### [EXERCISE OBJECTIVE]
Print every one of the entries below word for word, changing nothing.

(Dataset excerpts)
::::::
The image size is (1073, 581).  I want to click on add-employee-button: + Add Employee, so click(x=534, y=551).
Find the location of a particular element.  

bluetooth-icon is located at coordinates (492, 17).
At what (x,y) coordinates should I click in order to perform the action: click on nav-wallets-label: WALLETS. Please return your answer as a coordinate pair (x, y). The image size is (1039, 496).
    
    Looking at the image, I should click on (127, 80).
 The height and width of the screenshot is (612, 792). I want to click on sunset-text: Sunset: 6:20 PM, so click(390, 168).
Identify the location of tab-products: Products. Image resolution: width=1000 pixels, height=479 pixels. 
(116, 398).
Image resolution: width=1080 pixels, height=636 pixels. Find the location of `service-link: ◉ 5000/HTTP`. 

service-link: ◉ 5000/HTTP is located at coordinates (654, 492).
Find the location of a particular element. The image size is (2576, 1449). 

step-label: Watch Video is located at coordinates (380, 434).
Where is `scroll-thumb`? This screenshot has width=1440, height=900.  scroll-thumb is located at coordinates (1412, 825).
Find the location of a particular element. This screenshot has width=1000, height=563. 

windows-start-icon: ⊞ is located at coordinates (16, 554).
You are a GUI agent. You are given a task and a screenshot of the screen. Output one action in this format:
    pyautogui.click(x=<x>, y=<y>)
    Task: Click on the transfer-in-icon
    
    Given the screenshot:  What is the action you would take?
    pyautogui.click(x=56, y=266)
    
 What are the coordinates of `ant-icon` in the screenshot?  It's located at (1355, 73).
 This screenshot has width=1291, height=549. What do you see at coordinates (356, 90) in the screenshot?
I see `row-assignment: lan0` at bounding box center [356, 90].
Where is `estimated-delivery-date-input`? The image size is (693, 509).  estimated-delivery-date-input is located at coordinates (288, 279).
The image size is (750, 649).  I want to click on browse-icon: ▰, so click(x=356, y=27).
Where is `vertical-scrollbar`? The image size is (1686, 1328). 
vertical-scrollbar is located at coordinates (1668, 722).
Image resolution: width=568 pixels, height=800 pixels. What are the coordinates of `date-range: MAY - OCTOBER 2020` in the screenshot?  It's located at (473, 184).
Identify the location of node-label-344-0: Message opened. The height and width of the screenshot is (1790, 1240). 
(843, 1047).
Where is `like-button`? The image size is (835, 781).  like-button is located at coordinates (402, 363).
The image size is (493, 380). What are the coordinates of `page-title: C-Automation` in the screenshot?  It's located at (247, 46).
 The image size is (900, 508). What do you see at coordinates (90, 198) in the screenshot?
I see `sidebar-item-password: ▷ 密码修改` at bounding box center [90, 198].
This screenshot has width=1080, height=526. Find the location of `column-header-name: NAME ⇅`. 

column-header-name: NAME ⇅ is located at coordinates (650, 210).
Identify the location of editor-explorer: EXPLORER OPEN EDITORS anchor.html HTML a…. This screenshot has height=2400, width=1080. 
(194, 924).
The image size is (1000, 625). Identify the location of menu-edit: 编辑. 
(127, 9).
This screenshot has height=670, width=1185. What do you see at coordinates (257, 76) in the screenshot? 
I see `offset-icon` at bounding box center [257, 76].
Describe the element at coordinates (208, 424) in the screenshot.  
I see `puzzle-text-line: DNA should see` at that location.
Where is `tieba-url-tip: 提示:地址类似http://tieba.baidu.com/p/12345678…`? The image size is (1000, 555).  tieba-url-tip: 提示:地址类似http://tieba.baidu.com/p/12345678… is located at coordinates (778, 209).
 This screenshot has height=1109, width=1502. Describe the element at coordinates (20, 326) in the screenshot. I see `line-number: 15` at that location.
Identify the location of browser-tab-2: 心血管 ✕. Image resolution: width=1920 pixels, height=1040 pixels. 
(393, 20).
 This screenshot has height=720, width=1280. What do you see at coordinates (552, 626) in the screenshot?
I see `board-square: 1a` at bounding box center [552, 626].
::::::
### [EXERCISE RESULT]
The image size is (1073, 581).  I want to click on add-employee-button: + Add Employee, so click(x=534, y=551).
Find the location of a particular element.  

bluetooth-icon is located at coordinates (492, 17).
At what (x,y) coordinates should I click in order to perform the action: click on nav-wallets-label: WALLETS. Please return your answer as a coordinate pair (x, y). The image size is (1039, 496).
    
    Looking at the image, I should click on (127, 80).
 The height and width of the screenshot is (612, 792). I want to click on sunset-text: Sunset: 6:20 PM, so click(390, 168).
Identify the location of tab-products: Products. Image resolution: width=1000 pixels, height=479 pixels. 
(116, 398).
Image resolution: width=1080 pixels, height=636 pixels. Find the location of `service-link: ◉ 5000/HTTP`. 

service-link: ◉ 5000/HTTP is located at coordinates (654, 492).
Find the location of a particular element. The image size is (2576, 1449). 

step-label: Watch Video is located at coordinates (380, 434).
Where is `scroll-thumb`? This screenshot has width=1440, height=900.  scroll-thumb is located at coordinates (1412, 825).
Find the location of a particular element. This screenshot has width=1000, height=563. 

windows-start-icon: ⊞ is located at coordinates (16, 554).
You are a GUI agent. You are given a task and a screenshot of the screen. Output one action in this format:
    pyautogui.click(x=<x>, y=<y>)
    Task: Click on the transfer-in-icon
    
    Given the screenshot:  What is the action you would take?
    pyautogui.click(x=56, y=266)
    
 What are the coordinates of `ant-icon` in the screenshot?  It's located at (1355, 73).
 This screenshot has width=1291, height=549. What do you see at coordinates (356, 90) in the screenshot?
I see `row-assignment: lan0` at bounding box center [356, 90].
Where is `estimated-delivery-date-input`? The image size is (693, 509).  estimated-delivery-date-input is located at coordinates (288, 279).
The image size is (750, 649).  I want to click on browse-icon: ▰, so click(x=356, y=27).
Where is `vertical-scrollbar`? The image size is (1686, 1328). 
vertical-scrollbar is located at coordinates (1668, 722).
Image resolution: width=568 pixels, height=800 pixels. What are the coordinates of `date-range: MAY - OCTOBER 2020` in the screenshot?  It's located at (473, 184).
Identify the location of node-label-344-0: Message opened. The height and width of the screenshot is (1790, 1240). 
(843, 1047).
Where is `like-button`? The image size is (835, 781).  like-button is located at coordinates (402, 363).
The image size is (493, 380). What are the coordinates of `page-title: C-Automation` in the screenshot?  It's located at (247, 46).
 The image size is (900, 508). What do you see at coordinates (90, 198) in the screenshot?
I see `sidebar-item-password: ▷ 密码修改` at bounding box center [90, 198].
This screenshot has width=1080, height=526. Find the location of `column-header-name: NAME ⇅`. 

column-header-name: NAME ⇅ is located at coordinates (650, 210).
Identify the location of editor-explorer: EXPLORER OPEN EDITORS anchor.html HTML a…. This screenshot has height=2400, width=1080. 
(194, 924).
The image size is (1000, 625). Identify the location of menu-edit: 编辑. 
(127, 9).
This screenshot has height=670, width=1185. What do you see at coordinates (257, 76) in the screenshot? 
I see `offset-icon` at bounding box center [257, 76].
Describe the element at coordinates (208, 424) in the screenshot.  
I see `puzzle-text-line: DNA should see` at that location.
Where is `tieba-url-tip: 提示:地址类似http://tieba.baidu.com/p/12345678…`? The image size is (1000, 555).  tieba-url-tip: 提示:地址类似http://tieba.baidu.com/p/12345678… is located at coordinates (778, 209).
 This screenshot has height=1109, width=1502. Describe the element at coordinates (20, 326) in the screenshot. I see `line-number: 15` at that location.
Identify the location of browser-tab-2: 心血管 ✕. Image resolution: width=1920 pixels, height=1040 pixels. 
(393, 20).
 This screenshot has height=720, width=1280. What do you see at coordinates (552, 626) in the screenshot?
I see `board-square: 1a` at bounding box center [552, 626].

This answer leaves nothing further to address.